For the first time, the FCC will collect data from
online video distributors (OVDs) for its next cablecompetition
report, which will cover 2007-10, a timeframe
in which online video has exploded.

The FCC’s multichannel video-competition report
assesses the competitive marketplace for cable
service.

The FCC says online video is not yet a substitute
that deserves to be considered in the same
competitive marketplace as cable. But it is going
to start gathering string on the issue “in light of
the growing importance of online video distribution
to consumers” — and in anticipation of the
broadband-delivery future the commission has
been pushing for.

The FCC is trying to light a fire under broadband
video, proposing a universal set-top device to deliver
over-the-top video to the TV set for one-stop program
shopping.

The commission’s definition of OVDs includes
standalone services such as Hulu, Vudu and Netflix,
as well as TV-network and station sites such as NBC.com and WABC.com.

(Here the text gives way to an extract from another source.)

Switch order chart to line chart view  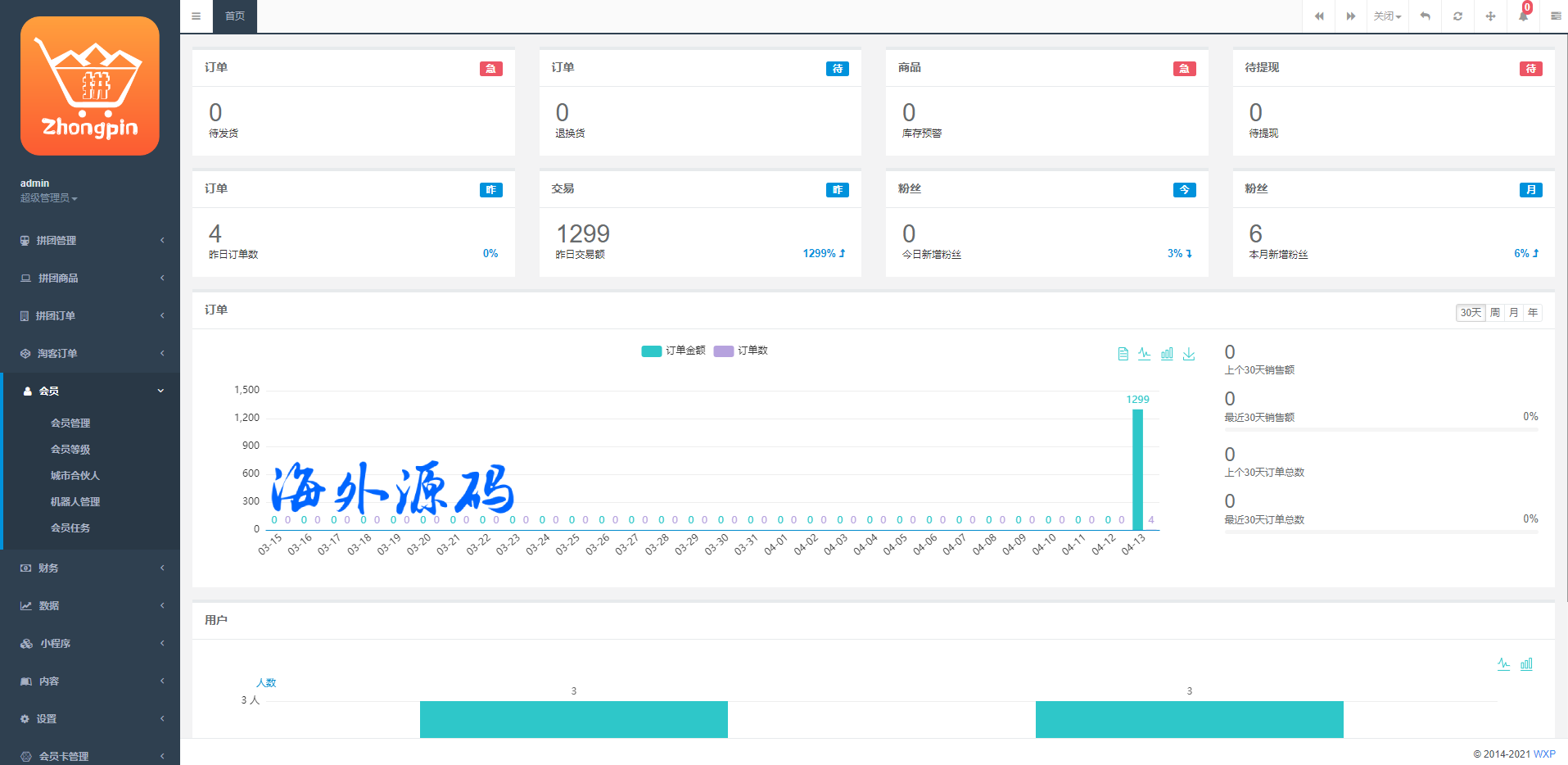point(1144,354)
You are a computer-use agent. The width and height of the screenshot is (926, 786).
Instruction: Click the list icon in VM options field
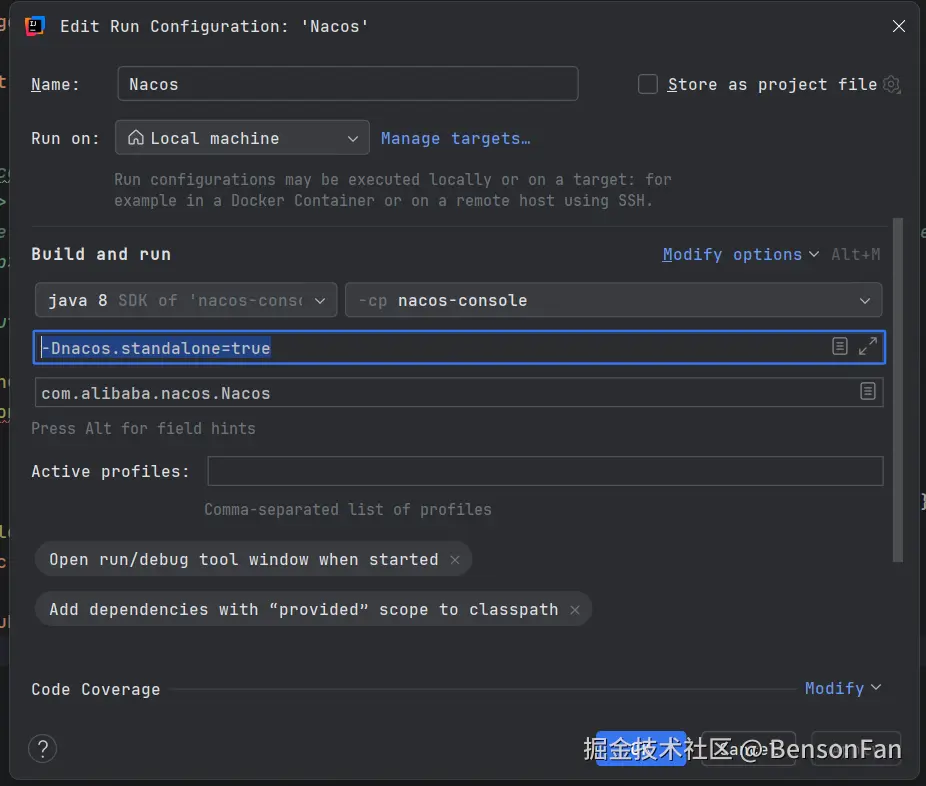coord(840,346)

Had the commission gone further and concluded
that OVDs were a full-fledged competitor to cable
and other multichannel-video providers, cable
operators would have had even more arguments
for deregulating the industry in the face of growing
competition.

“We request, data, information and comment on
the number and size of OVDs,” the FCC said in its
request for information. “We also seek comment
on whether individual OVDs view other OVDs
as competitors [and] to what extent OVDs compete
with MVPDs and/or broadcast-television stations.”

In its approval of Comcast’s merger with NBC
Universal, the FCC included online video access
and carriage conditions, indicating online video
was a potential competitor that needed protection
from the combined companies’ specific market
power.

The commission has not weighed in on whether
online video services are sufficiently like traditional
multichannel video-programming distributors
(MPVDs) to warrant market-wide access and carriage,
including must-carry and retransmission
rights.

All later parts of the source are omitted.